» **Work instruction**:
Look through the lines below and copy each one that includes "computer".

Study material below:

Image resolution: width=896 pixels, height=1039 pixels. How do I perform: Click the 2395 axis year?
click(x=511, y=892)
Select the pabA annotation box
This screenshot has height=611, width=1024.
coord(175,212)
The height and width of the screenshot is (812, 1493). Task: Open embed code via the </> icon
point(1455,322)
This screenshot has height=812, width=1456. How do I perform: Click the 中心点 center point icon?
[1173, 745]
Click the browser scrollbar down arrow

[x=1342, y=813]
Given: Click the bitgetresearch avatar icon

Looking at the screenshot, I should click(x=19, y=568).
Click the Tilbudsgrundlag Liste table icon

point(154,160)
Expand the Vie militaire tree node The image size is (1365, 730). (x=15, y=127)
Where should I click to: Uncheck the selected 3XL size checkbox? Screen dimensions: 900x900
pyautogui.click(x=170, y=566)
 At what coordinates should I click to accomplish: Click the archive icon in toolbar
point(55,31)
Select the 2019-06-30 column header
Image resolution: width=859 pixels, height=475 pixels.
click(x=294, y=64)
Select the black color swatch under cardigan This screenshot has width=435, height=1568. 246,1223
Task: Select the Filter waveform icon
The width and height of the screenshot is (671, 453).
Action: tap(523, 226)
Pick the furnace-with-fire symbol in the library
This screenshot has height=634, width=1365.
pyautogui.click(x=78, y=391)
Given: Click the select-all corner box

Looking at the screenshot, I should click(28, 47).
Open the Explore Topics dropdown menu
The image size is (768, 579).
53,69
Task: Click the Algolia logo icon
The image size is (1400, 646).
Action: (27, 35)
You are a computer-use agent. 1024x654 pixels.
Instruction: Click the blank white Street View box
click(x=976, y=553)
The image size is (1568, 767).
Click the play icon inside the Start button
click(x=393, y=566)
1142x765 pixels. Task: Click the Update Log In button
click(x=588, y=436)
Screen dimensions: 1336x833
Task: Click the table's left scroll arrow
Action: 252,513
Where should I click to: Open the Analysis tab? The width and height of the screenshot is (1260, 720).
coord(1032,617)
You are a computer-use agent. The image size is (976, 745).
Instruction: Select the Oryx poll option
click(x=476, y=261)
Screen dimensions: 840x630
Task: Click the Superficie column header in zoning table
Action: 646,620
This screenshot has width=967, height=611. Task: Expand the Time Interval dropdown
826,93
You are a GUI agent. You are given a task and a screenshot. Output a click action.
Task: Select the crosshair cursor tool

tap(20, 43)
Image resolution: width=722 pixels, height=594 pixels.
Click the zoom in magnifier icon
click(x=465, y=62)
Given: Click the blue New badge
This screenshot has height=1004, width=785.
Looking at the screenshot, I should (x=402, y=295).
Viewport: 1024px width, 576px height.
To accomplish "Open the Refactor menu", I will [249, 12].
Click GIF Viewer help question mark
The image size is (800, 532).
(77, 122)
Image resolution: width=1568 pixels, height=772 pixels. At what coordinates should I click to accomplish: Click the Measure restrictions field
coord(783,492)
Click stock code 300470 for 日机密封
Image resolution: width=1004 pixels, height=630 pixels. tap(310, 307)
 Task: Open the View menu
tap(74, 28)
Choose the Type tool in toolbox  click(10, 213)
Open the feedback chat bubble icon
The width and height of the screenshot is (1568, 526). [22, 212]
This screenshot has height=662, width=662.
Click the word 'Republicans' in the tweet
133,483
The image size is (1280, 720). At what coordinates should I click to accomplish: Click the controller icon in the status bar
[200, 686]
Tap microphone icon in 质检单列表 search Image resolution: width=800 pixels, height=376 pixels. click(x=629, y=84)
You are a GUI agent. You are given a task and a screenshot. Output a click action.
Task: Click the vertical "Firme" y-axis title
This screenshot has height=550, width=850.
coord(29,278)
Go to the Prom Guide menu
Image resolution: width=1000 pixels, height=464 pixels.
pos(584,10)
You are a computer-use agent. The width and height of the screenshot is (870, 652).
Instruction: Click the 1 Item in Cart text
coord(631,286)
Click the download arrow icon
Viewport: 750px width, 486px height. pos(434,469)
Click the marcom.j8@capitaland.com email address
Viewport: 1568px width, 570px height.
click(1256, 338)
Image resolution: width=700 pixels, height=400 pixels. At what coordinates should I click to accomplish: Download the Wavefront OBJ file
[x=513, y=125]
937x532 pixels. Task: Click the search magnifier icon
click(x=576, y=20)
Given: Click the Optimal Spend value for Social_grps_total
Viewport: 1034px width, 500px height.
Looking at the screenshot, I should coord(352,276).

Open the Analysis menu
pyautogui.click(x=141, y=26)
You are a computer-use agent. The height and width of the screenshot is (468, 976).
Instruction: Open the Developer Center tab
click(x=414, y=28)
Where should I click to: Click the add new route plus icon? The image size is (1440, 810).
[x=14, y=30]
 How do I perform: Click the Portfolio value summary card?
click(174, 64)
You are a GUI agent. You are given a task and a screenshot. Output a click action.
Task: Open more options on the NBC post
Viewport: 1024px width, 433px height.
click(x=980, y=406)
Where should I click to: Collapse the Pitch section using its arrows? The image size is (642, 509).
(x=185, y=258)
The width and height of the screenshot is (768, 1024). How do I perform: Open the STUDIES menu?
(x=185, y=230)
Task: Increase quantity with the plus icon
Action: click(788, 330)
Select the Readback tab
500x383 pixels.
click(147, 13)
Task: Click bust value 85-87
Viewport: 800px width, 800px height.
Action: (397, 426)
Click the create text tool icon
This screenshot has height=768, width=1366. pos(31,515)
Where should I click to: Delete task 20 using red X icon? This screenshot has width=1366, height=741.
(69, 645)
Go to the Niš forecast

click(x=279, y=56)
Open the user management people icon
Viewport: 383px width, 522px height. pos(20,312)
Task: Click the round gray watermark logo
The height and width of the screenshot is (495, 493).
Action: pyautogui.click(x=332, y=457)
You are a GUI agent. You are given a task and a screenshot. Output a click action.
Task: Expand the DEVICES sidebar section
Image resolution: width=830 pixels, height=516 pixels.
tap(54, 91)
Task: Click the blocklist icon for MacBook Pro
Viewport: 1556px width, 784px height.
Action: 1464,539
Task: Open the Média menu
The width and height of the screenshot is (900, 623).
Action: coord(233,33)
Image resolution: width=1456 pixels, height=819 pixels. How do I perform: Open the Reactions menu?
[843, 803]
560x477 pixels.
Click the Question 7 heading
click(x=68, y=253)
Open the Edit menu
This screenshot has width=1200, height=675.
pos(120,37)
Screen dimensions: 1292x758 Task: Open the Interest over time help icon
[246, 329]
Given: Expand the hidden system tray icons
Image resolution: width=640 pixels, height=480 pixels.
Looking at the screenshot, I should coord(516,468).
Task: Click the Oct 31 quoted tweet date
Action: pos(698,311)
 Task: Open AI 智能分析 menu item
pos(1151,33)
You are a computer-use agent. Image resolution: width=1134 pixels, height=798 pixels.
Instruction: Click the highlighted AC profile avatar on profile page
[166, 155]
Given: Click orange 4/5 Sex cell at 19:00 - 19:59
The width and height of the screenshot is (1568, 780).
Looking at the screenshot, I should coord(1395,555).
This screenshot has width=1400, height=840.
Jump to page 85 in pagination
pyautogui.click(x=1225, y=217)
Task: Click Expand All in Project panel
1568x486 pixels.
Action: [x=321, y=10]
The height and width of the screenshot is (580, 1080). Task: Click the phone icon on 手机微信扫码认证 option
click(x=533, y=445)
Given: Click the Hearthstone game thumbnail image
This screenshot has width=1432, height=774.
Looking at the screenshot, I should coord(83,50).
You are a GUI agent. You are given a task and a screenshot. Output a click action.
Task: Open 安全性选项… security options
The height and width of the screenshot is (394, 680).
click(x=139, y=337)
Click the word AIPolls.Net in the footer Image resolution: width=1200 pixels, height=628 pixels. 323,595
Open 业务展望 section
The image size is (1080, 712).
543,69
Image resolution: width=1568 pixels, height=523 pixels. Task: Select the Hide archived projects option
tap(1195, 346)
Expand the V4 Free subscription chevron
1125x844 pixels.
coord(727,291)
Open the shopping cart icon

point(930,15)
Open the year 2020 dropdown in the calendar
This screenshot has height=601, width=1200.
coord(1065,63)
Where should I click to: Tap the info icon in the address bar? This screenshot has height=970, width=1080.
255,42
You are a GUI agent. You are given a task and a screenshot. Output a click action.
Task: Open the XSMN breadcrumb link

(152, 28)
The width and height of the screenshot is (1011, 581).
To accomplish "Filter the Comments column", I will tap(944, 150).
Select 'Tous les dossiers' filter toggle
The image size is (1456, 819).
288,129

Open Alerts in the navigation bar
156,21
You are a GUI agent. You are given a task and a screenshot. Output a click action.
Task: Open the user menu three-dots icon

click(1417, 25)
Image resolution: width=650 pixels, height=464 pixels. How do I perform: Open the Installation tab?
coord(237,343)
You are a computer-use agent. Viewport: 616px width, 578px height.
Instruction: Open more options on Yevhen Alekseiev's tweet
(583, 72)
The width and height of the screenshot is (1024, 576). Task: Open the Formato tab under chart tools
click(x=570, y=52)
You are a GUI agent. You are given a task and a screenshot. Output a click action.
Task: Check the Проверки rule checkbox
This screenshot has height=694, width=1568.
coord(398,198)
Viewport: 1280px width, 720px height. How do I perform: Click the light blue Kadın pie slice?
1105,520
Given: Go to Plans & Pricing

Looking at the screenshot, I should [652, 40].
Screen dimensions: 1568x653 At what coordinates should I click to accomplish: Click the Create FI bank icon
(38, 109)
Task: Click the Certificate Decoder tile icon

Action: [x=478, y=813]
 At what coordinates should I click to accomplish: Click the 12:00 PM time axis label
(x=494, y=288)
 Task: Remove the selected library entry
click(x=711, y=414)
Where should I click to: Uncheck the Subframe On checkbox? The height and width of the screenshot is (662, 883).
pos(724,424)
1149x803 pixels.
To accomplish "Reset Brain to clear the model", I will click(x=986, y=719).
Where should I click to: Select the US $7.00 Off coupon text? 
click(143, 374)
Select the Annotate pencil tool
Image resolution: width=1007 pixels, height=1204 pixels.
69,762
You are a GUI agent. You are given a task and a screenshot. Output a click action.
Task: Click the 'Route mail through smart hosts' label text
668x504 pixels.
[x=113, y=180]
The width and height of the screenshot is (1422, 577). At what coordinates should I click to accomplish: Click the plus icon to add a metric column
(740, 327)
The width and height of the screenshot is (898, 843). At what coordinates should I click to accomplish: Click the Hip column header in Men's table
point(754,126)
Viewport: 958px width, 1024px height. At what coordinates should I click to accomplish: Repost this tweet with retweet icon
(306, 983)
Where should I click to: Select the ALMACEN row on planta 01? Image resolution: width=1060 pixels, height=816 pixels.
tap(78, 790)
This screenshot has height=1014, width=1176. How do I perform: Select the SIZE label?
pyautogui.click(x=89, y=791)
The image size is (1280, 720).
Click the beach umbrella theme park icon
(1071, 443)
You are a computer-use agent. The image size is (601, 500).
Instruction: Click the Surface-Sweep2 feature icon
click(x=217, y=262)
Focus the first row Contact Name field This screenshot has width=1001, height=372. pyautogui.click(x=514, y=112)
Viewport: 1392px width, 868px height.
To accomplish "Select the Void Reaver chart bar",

End of Study material.

» **Solution to the exercise**:
You are a computer-use agent. 1024x654 pixels.
You are a computer-use agent. The image size is (976, 745).
You are a computer-use agent. The width and height of the screenshot is (870, 652).
You are a computer-use agent. The height and width of the screenshot is (468, 976).
You are a computer-use agent. Image resolution: width=1134 pixels, height=798 pixels.
You are a computer-use agent. Viewport: 616px width, 578px height.
You are a computer-use agent. The image size is (601, 500).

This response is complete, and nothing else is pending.